_TASK PROMPT:_ State the number of lines in the following data that include the word "Given", with no other text.

_DATA PROVIDED:_
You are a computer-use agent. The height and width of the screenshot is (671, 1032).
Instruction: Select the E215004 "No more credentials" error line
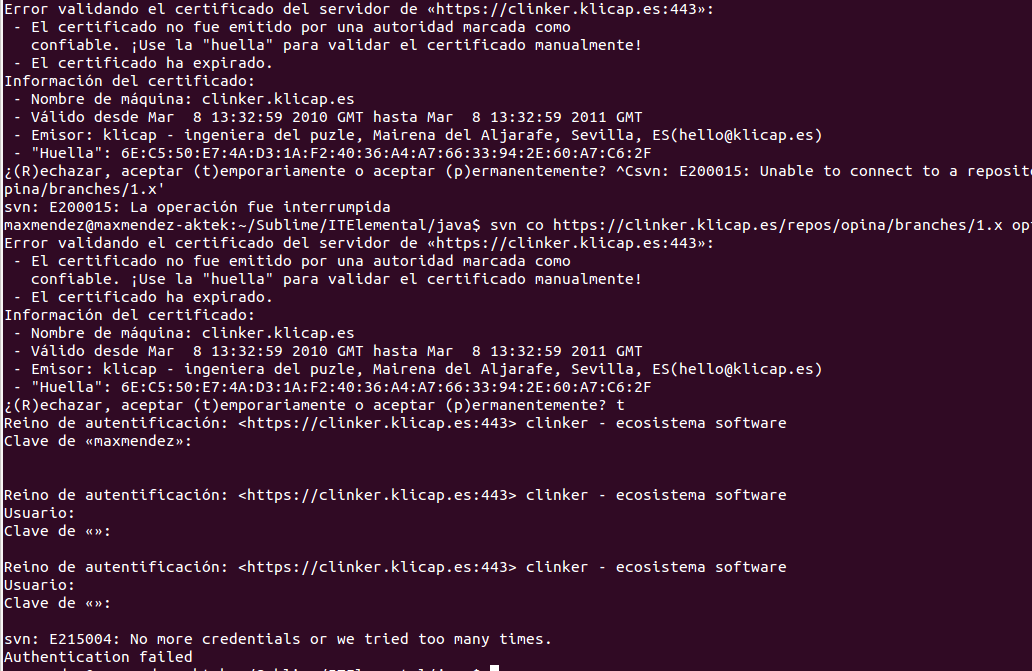click(277, 639)
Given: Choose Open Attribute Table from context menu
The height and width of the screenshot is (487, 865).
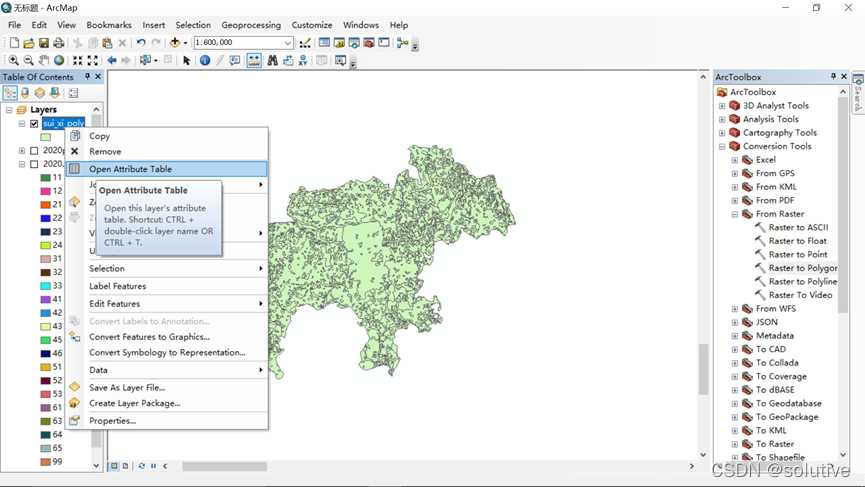Looking at the screenshot, I should pos(130,169).
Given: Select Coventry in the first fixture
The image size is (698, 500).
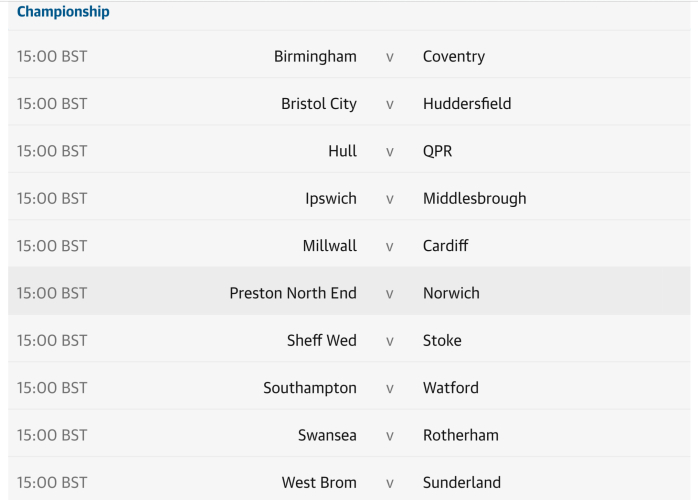Looking at the screenshot, I should click(x=453, y=57).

_ANSWER FOR THE TASK:_ 2